Hi, my name is Bobert and I am a collectoholic...

However, I have been in recovery for 15 years, 4 months and 3 days and just take it "one day at a time"...

But with that said, yes, during my practicing collectoholic days I amassed quite a collection of eclectic stuff most of which now is boxed up and banished to the ferrowing (don't ask) barn...

Oh, yeah, G-silver, I have cuspidors... I think I have 3 but maybe four... I have one here in the house that I use for nothin' other than keeping my collection of old keys (maybe 500 of them) that I don't have a clue as to what they once unlocked???

I have another box or two with old toasters??? Like what is that all about??? I mean, why would nayone need old toasters...

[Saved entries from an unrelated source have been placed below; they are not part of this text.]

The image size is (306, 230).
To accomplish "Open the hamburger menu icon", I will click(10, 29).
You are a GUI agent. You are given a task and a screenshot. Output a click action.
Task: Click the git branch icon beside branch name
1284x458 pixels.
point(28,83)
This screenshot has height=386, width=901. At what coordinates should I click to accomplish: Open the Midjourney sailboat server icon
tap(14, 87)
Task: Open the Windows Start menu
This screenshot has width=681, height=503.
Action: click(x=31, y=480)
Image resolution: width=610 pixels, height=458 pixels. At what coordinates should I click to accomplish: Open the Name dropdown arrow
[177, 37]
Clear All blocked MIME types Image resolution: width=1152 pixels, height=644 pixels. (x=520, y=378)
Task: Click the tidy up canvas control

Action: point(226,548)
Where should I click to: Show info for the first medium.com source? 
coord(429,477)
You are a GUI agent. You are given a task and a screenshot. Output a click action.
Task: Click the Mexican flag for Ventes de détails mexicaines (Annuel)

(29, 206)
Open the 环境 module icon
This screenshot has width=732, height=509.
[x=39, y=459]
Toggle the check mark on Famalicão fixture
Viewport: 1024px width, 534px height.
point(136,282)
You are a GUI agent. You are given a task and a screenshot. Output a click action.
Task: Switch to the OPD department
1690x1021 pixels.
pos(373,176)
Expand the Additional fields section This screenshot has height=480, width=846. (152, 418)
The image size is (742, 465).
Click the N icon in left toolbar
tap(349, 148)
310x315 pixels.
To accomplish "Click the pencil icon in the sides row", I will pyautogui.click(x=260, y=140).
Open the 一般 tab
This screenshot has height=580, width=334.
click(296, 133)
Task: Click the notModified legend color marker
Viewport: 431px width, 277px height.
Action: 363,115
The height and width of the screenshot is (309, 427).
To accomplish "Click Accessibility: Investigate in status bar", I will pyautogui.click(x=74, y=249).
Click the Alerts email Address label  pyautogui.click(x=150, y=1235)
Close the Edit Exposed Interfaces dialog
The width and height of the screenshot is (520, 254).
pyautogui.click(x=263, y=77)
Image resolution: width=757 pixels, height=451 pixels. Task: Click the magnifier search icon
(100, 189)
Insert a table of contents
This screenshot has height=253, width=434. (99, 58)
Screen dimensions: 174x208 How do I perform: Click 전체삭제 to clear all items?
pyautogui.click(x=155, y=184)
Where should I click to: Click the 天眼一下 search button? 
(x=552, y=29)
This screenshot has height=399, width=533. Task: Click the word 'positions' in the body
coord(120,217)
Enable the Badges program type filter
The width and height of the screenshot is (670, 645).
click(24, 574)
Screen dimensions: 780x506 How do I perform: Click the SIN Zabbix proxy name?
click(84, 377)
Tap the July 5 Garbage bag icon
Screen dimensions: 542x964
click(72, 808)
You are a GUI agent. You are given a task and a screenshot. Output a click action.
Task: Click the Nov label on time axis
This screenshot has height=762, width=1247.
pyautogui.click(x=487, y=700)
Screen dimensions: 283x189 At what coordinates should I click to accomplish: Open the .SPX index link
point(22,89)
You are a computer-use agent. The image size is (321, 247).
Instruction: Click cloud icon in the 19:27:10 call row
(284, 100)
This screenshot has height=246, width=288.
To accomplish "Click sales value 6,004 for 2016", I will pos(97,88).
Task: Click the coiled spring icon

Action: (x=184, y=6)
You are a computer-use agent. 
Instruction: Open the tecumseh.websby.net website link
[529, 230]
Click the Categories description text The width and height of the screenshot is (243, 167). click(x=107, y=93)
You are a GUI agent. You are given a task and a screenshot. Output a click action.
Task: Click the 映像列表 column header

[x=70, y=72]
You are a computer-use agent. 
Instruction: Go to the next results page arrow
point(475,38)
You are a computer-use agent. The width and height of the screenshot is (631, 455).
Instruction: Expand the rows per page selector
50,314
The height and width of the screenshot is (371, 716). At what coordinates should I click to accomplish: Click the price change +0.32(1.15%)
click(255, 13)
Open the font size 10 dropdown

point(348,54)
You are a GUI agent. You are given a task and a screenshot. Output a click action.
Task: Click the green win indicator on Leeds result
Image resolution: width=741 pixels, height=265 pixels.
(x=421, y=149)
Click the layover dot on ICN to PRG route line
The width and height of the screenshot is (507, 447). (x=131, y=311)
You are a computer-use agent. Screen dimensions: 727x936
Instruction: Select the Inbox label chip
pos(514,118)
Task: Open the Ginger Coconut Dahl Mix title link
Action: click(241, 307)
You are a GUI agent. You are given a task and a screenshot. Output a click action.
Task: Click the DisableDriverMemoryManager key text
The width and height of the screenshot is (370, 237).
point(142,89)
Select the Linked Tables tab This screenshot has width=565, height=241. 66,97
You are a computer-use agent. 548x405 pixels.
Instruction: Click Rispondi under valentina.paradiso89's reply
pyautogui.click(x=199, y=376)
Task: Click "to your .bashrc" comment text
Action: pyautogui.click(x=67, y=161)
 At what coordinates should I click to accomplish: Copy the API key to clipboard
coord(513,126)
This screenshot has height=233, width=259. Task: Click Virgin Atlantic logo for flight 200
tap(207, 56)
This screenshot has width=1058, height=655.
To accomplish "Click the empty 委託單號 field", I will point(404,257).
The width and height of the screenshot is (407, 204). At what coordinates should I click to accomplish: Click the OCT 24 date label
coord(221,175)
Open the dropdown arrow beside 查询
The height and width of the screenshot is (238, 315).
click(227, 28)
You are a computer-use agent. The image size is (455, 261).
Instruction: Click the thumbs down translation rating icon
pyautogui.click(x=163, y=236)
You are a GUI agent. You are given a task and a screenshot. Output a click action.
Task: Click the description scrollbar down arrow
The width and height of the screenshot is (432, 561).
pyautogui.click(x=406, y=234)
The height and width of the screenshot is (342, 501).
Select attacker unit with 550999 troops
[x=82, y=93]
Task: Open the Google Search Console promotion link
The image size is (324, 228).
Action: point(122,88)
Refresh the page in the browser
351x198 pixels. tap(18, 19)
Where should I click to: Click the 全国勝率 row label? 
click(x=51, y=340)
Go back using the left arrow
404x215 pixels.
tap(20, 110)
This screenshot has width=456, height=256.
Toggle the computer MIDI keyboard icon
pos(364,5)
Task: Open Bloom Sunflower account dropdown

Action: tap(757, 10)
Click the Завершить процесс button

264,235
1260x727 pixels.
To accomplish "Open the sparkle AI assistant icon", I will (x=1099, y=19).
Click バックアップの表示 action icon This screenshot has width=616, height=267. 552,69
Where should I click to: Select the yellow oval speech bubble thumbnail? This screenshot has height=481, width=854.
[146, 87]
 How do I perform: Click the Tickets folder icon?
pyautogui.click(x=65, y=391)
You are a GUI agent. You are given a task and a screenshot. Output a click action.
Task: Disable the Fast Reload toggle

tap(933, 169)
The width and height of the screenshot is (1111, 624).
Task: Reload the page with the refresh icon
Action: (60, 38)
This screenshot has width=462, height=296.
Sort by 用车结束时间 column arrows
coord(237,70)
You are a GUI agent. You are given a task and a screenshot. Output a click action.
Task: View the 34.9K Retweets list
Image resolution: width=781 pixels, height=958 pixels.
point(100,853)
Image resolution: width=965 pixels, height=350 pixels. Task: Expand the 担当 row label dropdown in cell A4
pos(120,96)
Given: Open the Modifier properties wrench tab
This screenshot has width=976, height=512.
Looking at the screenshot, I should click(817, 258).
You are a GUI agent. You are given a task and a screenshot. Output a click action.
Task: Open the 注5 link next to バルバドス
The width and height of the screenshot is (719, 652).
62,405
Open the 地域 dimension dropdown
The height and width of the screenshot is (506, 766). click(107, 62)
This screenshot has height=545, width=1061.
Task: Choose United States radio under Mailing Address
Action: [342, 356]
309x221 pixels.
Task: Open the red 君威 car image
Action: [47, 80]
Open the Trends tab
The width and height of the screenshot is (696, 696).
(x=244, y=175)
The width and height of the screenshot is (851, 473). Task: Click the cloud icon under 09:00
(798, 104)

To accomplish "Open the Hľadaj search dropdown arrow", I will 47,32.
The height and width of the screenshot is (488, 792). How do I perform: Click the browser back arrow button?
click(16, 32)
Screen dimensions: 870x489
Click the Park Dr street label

Okay, I'll plug in the "TRUE CONFESSION" sign here and tell you folk just how bad it got for me during my practicing collectoholic days:

Back in the 70's and early 80's there were several urban renewal projects going on in Richmond and 1000's of old late 1800's homes were taken in eminent domain & boarded up for future demolishment (is that a word???)...

Well, I couldn't wait to get home from my social work job, put on my grubbies, head into these areas in my pickup truck and tools... Yes, night after night I, as well as other collectoholics, would break into these homes, would riffle thru the stuf that had been left behind, pry our archietuctural things of interest, etc...

This is where my toaster collection came from... People left some very intersting stuff behind... Old vaccum cleaners, old women's hats, dolies, drawn-work table clothes, silverware, lamps and shades, large furniture, books by the thousands...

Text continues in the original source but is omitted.